## START Supplied text

## marigirl one year ago could someone look over my integration by substitution steps?

1. marigirl

Question is to integrate $\int\limits_{?}^{?} \frac{ 6x-1 }{ \sqrt{3x+1} }$

2. marigirl

i made u=3x+1 du/dx=3 so then dx=du/3

3. marigirl

u=3x+1 $x=\frac{ u-1 }{ 3 }$

4. marigirl

Now I have $\int\limits_{?}^{?} \frac{ 6(\frac{ u-1 }{ 3 }) }{ \sqrt{u} } \times \frac{ du }{ 3 }$

5. ganeshie8

Now I have $\int\limits_{?}^{?} \frac{ 6(\frac{ u-1 }{ 3 })\color{red}{-1} }{ \sqrt{u} } \times \frac{ du }{ 3 }$

6. marigirl

then i did $\frac{ 1 }{ 3 }\int\limits_{?}^{?}\frac{ 2u-2 }{ \sqrt{u} }.du$

7. ganeshie8

then i did $\frac{ 1 }{ 3 }\int\limits_{?}^{?}\frac{ 2u-2 \color{red}{-1}}{ \sqrt{u} }.du$

8. marigirl

omg yes i forgot the plus one!!

9. ganeshie8

omg yes i forgot the $$\color{Red}{minus}$$ one!!

10. marigirl

pellet i miss typed it.. lol 6x+1 .. Sorry!!

11. marigirl

$\int\limits_{?}^{?}\frac{ 6x+1 }{ \sqrt{3x+1} }$

12. marigirl

so now we are at $\frac{ 1 }{ 3 }\int\limits_{?}^{?}\frac{ 2u-1 }{ \sqrt{u} }$

13. ganeshie8

looks good, keep going..

## END Supplied text

▶ What is asked
(a) In the integration thread, what expression does marigirl set equal to u?
(b) Write the next few posts of the integration thread, picking up after its final post.
The lines have no connection to the integration thread.

## START Source excerpt

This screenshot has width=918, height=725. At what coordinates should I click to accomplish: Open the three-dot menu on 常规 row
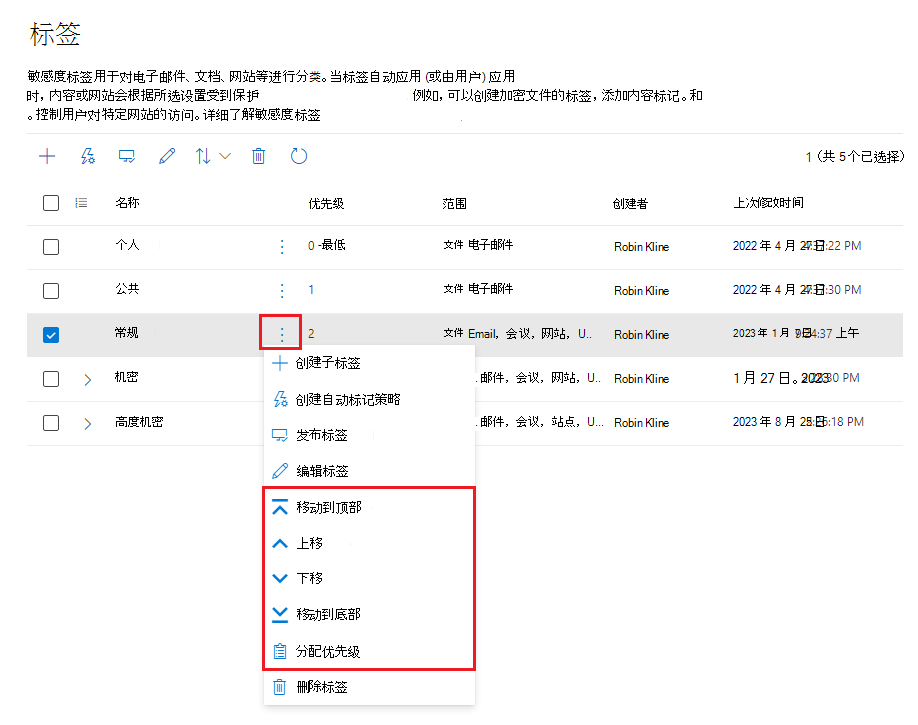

## END Source excerpt

▶ Task-by-task results
(a) She sets u = 3x + 1.

(b)
14. marigirl

then $\frac{ 1 }{ 3 }\int\limits_{?}^{?} 2\sqrt{u} \times \frac{ 2 }{ \sqrt{u} }.du$

15. marigirl

then i integrated

16. ganeshie8

do you mean $\frac{ 1 }{ 3 }\int\limits_{?}^{?} 2\sqrt{u} - \frac{ 1 }{ \sqrt{u} }.du$

17. marigirl

$\frac{ 1 }{ 3 } \times \frac{ 4u ^{\frac{ 3 }{ 2 }} }{ 3 }+4u ^{\frac{ 1 }{ 2 }}$

18. marigirl

oh gosh .....lol im a mess.. its a minus!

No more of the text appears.